Modern yaşamın temposu içinde sıkça karşılaştığımız bir cümle: “Yorgunum.” Ancak bazıları için bu yorgunluk, birkaç saatlik dinlenmeyle geçmeyen, günlerce hatta haftalarca süren bir hâl alır. Beden değil, ruh yorulmuştur. Bu noktada devreye giren kavram ise “tükenmişlik sendromu”dur. Ama aslında, tükenen şey çoğu zaman enerji değil, umuttur.
Tükenmişlik, ilk kez 1970’li yıllarda psikolog Herbert Freudenberger tarafından tanımlanmıştır. Başlangıçta yalnızca insanlarla yoğun temas içinde olan meslek gruplarında (doktorlar, öğretmenler, psikologlar) görülse de, günümüzde tüm mesleklerde ve hatta öğrenciler, ev hanımları gibi ücretli bir işte çalışmayan bireylerde de gözlemlenmektedir.

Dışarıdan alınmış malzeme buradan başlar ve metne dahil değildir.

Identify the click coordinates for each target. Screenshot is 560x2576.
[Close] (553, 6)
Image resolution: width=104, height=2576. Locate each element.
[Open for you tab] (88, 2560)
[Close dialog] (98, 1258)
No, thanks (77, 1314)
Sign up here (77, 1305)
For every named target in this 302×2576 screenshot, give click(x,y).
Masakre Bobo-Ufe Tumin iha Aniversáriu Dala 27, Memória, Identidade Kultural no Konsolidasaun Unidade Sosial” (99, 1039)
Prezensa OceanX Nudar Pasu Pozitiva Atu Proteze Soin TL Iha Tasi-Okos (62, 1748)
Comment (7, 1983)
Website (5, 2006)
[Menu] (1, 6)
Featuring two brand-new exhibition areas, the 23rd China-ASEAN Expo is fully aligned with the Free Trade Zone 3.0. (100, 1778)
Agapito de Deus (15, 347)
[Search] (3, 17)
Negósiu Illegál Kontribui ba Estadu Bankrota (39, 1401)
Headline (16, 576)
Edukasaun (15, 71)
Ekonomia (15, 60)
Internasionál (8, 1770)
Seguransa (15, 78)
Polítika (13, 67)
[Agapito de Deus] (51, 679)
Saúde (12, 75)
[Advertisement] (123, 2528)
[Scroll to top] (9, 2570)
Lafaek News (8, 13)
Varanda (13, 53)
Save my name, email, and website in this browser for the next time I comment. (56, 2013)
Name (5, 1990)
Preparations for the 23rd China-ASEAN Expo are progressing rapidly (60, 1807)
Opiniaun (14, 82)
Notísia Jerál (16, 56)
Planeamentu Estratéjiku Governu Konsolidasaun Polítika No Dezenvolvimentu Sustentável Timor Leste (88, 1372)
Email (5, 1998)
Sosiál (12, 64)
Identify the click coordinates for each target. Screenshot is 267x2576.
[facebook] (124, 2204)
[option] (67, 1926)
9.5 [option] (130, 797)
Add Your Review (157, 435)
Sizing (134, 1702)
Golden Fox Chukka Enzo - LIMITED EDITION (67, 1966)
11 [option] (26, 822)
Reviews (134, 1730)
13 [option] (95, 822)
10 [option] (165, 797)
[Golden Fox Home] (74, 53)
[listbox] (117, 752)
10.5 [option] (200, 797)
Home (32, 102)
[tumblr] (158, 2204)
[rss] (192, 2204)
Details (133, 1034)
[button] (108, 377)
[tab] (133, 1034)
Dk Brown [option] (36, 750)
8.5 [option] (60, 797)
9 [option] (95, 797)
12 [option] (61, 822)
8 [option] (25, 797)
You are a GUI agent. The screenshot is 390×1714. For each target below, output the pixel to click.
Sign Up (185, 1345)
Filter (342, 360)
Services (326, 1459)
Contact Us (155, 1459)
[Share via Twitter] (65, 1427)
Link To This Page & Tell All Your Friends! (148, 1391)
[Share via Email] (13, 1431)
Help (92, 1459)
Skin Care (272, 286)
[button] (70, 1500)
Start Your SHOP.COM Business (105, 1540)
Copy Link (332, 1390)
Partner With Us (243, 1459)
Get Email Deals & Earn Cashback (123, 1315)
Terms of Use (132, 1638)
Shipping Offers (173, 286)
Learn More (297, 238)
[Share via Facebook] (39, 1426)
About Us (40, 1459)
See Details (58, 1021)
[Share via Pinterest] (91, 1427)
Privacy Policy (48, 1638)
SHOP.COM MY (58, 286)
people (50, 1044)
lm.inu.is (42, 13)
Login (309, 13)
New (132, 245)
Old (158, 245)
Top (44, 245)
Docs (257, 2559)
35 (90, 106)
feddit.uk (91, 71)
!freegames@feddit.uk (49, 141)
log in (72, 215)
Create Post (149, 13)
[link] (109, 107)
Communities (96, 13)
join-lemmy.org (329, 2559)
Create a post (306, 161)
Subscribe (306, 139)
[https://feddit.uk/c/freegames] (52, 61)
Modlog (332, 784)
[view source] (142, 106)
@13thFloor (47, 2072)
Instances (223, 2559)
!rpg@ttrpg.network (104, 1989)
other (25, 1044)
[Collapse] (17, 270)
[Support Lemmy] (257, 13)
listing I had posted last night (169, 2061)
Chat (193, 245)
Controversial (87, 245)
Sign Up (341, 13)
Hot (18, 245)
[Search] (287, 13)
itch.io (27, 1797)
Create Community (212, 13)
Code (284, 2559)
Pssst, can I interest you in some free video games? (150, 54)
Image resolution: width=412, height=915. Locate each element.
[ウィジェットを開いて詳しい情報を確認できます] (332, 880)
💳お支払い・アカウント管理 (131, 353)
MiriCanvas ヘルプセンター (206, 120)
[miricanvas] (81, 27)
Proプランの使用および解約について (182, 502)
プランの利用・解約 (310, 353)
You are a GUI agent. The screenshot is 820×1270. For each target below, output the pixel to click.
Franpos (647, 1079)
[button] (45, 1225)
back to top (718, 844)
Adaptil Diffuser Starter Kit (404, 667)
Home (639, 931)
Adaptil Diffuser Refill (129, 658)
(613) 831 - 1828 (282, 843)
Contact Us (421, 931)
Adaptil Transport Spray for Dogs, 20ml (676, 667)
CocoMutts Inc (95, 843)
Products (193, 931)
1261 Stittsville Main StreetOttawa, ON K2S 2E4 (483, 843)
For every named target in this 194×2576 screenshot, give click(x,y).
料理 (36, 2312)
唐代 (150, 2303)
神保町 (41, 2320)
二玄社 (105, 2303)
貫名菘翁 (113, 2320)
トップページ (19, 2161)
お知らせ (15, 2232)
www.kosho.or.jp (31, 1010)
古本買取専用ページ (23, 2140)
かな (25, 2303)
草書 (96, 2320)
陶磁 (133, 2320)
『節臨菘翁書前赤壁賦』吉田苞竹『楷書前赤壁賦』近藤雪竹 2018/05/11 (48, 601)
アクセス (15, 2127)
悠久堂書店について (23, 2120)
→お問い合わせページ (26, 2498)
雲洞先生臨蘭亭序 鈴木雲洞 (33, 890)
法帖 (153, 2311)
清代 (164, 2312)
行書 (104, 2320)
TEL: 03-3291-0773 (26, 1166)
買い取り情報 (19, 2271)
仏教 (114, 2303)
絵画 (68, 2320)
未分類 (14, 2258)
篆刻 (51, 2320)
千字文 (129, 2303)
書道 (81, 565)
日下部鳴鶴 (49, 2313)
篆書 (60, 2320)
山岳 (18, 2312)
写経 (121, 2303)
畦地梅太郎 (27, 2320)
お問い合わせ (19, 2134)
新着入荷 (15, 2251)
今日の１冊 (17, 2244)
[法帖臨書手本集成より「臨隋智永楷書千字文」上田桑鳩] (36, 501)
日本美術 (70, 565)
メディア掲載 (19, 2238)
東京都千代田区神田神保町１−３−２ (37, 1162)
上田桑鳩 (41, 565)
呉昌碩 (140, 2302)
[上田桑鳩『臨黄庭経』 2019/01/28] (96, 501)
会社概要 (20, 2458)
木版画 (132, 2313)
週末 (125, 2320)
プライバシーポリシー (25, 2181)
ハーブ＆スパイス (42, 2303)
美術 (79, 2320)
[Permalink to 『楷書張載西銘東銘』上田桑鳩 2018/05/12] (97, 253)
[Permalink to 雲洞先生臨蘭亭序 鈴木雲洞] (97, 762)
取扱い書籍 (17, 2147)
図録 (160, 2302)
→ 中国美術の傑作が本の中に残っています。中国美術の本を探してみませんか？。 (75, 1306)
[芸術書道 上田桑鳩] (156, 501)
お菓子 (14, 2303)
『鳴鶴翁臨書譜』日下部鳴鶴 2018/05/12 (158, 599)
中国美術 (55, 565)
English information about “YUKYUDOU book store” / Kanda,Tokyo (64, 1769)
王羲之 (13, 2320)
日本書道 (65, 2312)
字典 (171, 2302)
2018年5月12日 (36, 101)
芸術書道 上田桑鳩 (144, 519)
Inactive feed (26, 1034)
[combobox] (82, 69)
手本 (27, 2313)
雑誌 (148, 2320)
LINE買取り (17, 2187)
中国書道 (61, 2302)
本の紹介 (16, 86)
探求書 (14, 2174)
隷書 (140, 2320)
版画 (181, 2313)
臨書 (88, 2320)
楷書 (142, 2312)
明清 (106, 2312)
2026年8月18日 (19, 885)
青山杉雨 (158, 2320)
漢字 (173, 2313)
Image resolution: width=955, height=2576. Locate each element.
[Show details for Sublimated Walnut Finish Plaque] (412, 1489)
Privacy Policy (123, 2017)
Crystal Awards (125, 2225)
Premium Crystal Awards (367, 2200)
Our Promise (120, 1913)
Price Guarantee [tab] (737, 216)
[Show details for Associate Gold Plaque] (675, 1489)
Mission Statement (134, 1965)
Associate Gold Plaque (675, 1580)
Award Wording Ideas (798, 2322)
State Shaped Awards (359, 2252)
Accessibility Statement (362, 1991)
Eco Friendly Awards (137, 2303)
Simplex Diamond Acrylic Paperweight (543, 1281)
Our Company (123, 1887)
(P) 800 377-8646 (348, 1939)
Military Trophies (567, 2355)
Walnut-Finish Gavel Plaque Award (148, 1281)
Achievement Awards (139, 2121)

Tükenmişlik; duygusal, zihinsel ve fiziksel kaynakların aşırı şekilde kullanılması sonucu ortaya çıkan, kronik stresin bir ürünü olan bir çökme halidir. Ancak bu sadece “çok yoruldum” meselesi değildir. Tükenmişlik, zamanla bireyin işine, hayatına, ilişkilerine ve hatta kendi benliğine dair inancını kaybetmesine neden olabilir.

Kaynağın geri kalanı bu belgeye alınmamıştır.